▸ **Supplied passage**:
>>>

Paul Kelly, CEO of Ireland’s national tourism development authority Fáilte Ireland, spoke at the Otago Tourism Policy School in Queenstown.
He showed delegates a heat map of Ireland, which shows that between 2017 and 2023, the number of tourists visiting traditional go-to places in the South of Ireland have been redistributed throughout the country.
It is in stark contrast to discussions at the Tourism Policy School on Thursday last week, focusing on a lack of social licence for tourism in communities in Queenstown and the Mackenzie District, where locals are becoming increasingly concerned about the impact of tourism on their own backyards.
Ireland’s secret to success was due to having a national tourism development authority tasked with developing tourism across the entire country.
Paul says Fáilte Ireland put its energies in to working with communities where tourist numbers were low, to help make them more attractive to tourists.
They split the entire country into four tourism brands – Wild Atlantic Way, Ireland’s Hidden heartlands, Ireland’s Ancient East and Dublin.

<<<

▸ **Data under study**:
>>>

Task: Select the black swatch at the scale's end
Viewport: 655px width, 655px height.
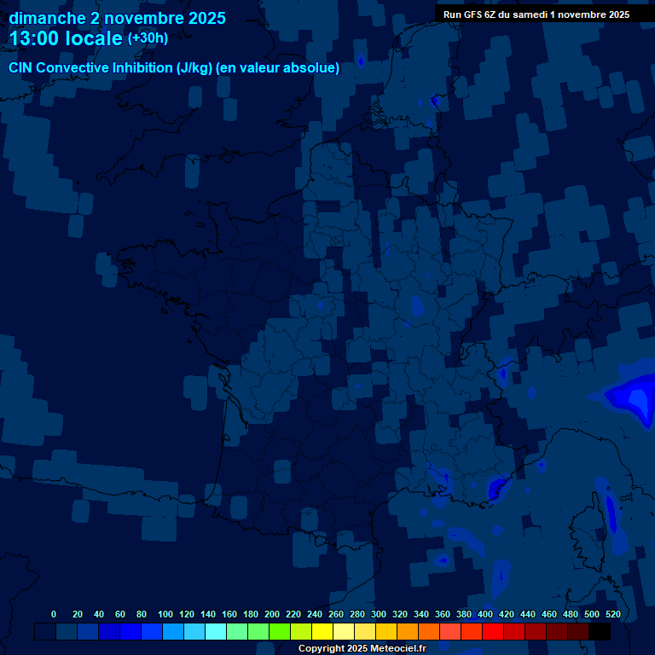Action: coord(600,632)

<<<
>>>

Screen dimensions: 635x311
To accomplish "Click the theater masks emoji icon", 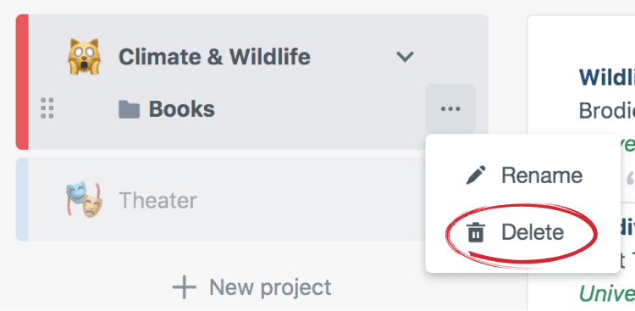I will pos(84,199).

<<<
>>>

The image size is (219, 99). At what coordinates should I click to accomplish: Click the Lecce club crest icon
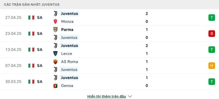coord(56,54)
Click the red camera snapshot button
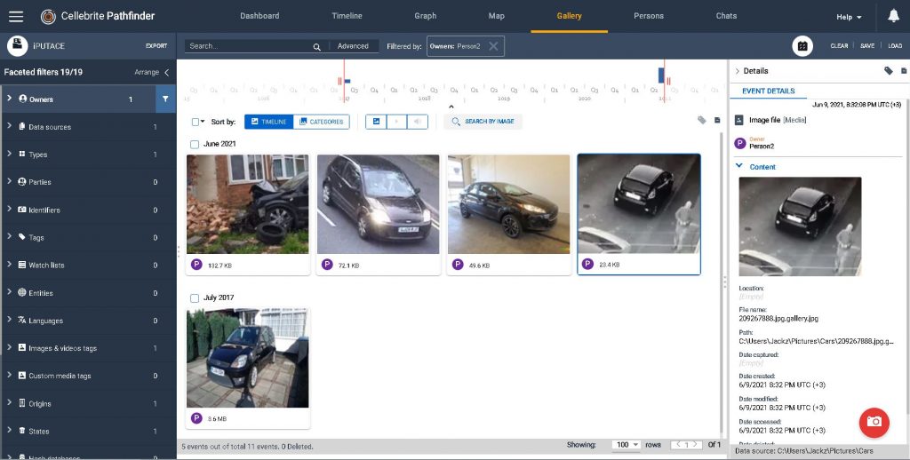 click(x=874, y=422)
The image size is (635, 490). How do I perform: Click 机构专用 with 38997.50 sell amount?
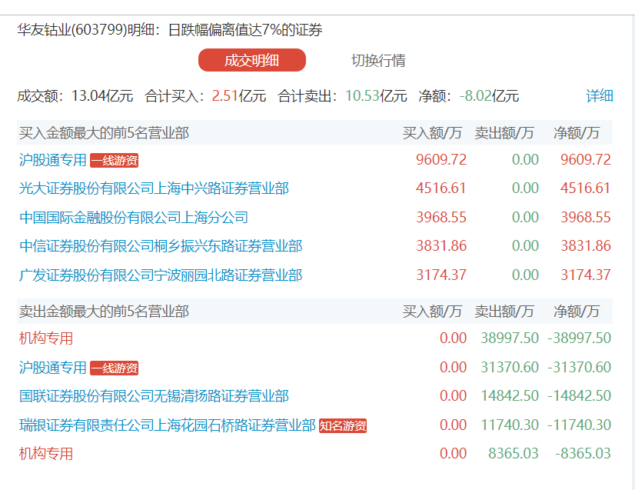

<<<

▸ **Aim of the exercise**:
According to the passage on Irish tourism, into which four tourism brands did Fáilte Ireland split the country?

▸ **Solution to this problem**:
Wild Atlantic Way, Ireland’s Hidden heartlands, Ireland’s Ancient East and Dublin.